Material provided: Begin

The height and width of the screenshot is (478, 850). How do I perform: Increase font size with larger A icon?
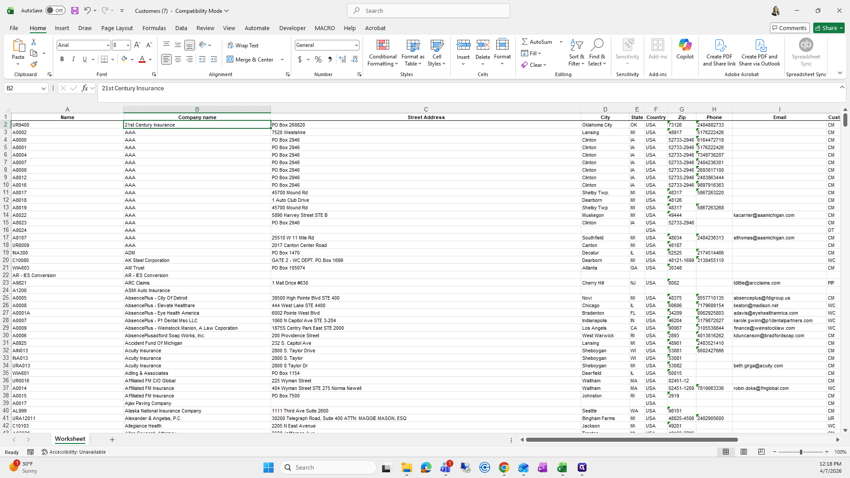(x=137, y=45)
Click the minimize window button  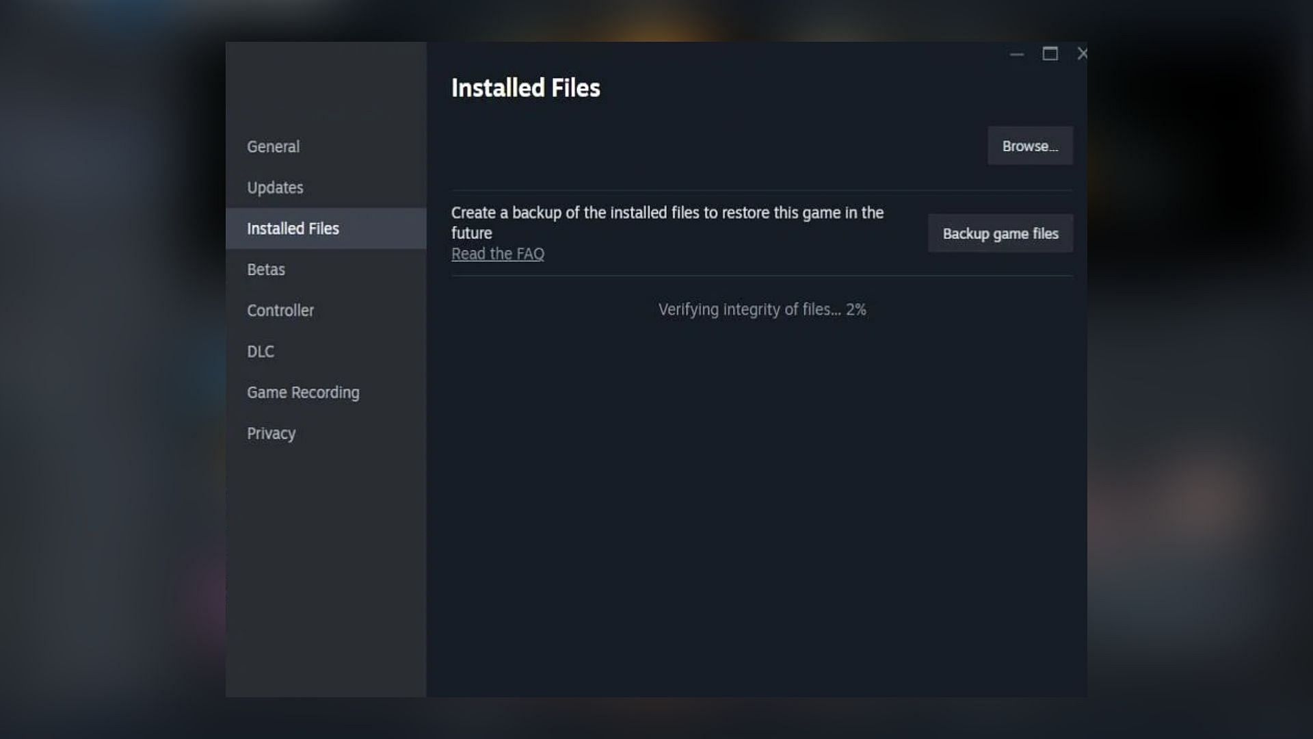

Material provided: End
Material provided: Begin

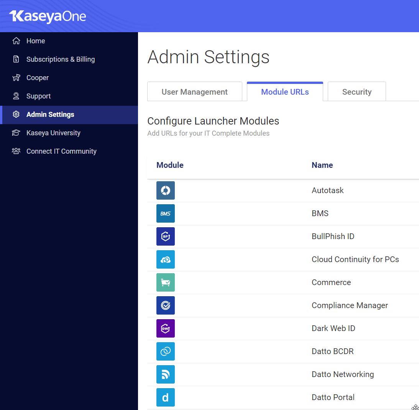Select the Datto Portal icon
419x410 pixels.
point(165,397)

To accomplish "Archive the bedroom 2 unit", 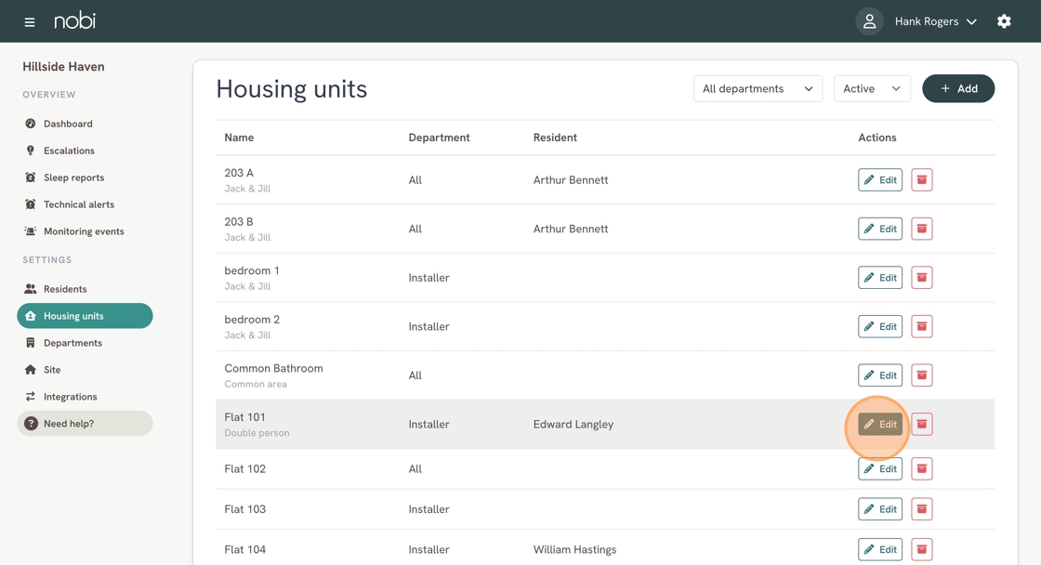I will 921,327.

Material provided: End
Material provided: Begin

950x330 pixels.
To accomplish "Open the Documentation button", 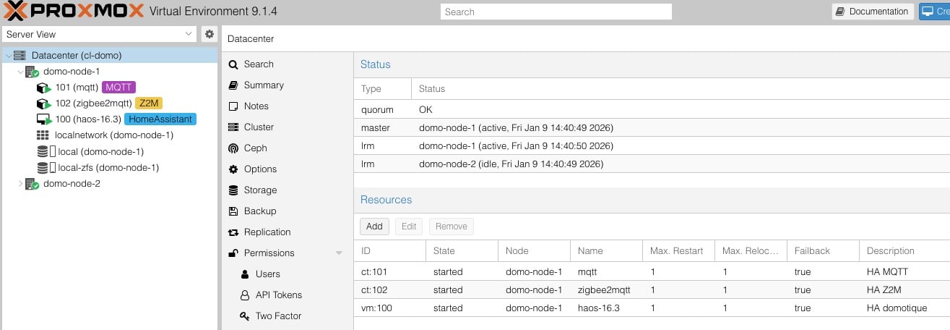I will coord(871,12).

Material provided: End

• _Assignment_
When copying from the data above, print only the lines from the line containing "The height and" to the line containing "Click the minimize window button", exactly, and leave the pictures out.

• _Response to the task_
The height and width of the screenshot is (478, 850). How do I perform: Increase font size with larger A icon?
(x=137, y=45)
Click the minimize window button  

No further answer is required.